What could possibly be the biological or cultural similarities between two ethnic minority families – one living in Tower Hamlets, London, and the other in Detroit, Michigan – who have been impacted by the coronavirus pandemic? And would any tenuous similarities in such factors be driving their vulnerability to COVID19?
More likely the similarity is that they will both live in disinvested neighbourhoods with high levels of pollution and concentrated poverty, with insecure and underpaid employment, and in overcrowded conditions with substandard levels of housing. Chances are they have had their lives shaped by institutional and structural racism, and have experiences of racial discrimination deeply embedded in their lives. These are the similarities that policy and research efforts should be paying attention to. And these are all caused by systemic racism.
Since 16th March 2020, the UK government has introduced a series of social distancing, social isolation and ‘lockdown’ measures intended to reduce the impact of the COVID19 pandemic on the NHS by protecting its capacity to provide care for people who become seriously ill as a result of a COVID19 infection. These measures have been supported by new legislation, the Coronavirus Act 2020, that received Royal Assent on 25th March 2020. The measures are acknowledged to have extremely negative economic, social and psychological impacts that, on average, are judged to be worth the estimated direct health benefits.

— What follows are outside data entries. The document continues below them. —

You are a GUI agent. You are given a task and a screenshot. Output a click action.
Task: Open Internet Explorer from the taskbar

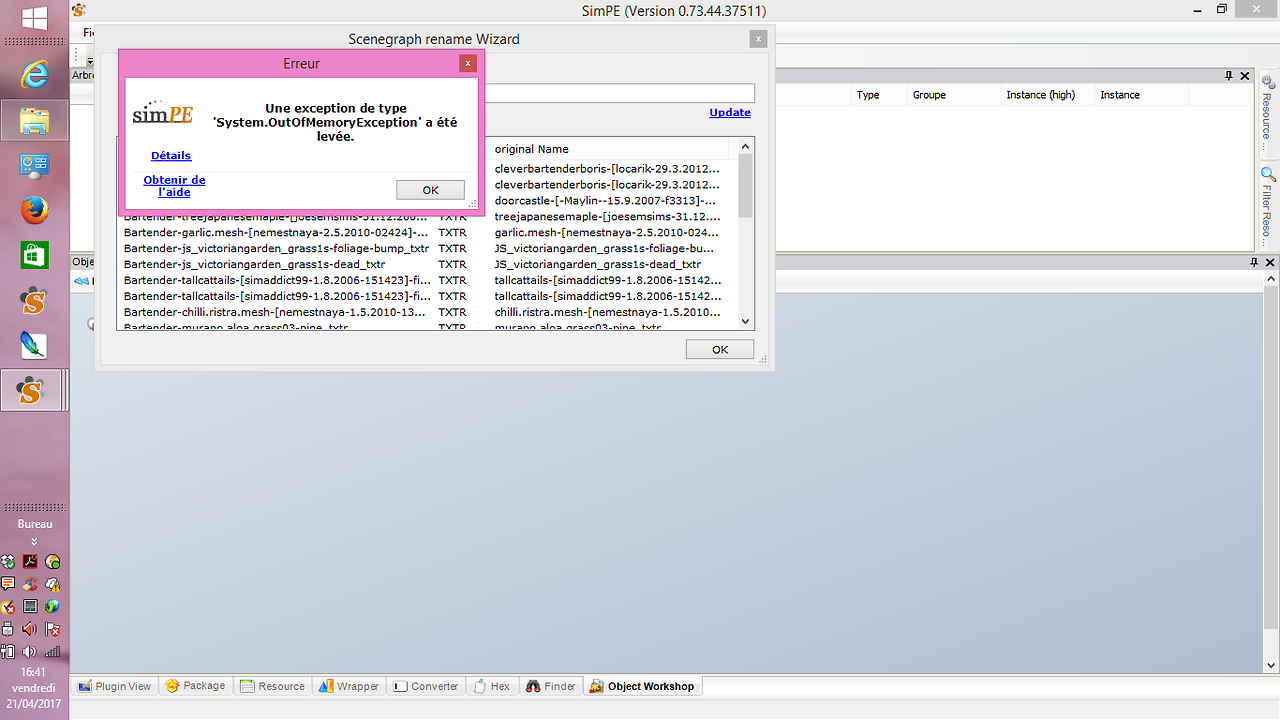[x=35, y=74]
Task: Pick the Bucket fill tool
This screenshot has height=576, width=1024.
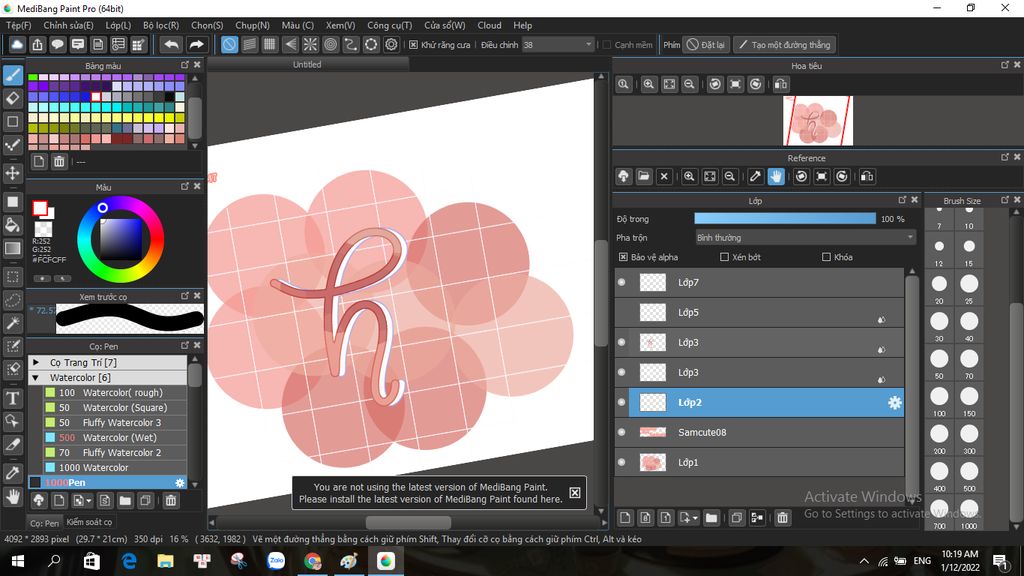Action: [x=13, y=223]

However, the situation facing ethnic minority people is on average far more precarious than ‘the average’, as detailed above and here. And some of the more punitive dimensions of ‘lockdown’, such as changes in the Mental Health Act and police surveillance, are also going to more adversely impact on those with racialised identities. These factors should be urgently considered in the implementation of policies in response to the coronavirus pandemic if we are to mitigate, rather than aggravate, existing ethnic inequalities.

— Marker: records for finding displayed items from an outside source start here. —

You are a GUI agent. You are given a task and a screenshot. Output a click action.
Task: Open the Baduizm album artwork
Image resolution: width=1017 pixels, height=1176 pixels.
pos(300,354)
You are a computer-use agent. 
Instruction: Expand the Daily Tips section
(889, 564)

Unless racism is named and discussed as a system of oppression that patterns the chances of exposure and infection to, and mortality from COVID19, and ethnic inequality is considered in the response to the coronavirus pandemic, the Government risks further increasing ethnic inequities in social and health outcomes in the UK. In this context it is welcome that the Government is considering an inquiry into the ethnic inequalities resulting from COVID-19. This is a significant and important shift of focus when contemporary policy work around inequalities in health have largely ignored the question of ethnicity.
However, in its implementation it is crucial that the inquiry considers how current inequalities relate to longstanding ethnic inequalities in health and in doing so the question of racism as an underlying driver of these inequalities must not be side-stepped. Similarly, the inquiry must also focus on the greater harm done to ethnic minority people as a result of Government responses to the coronavirus pandemic and move quickly to consider how these greater harms might be mitigated.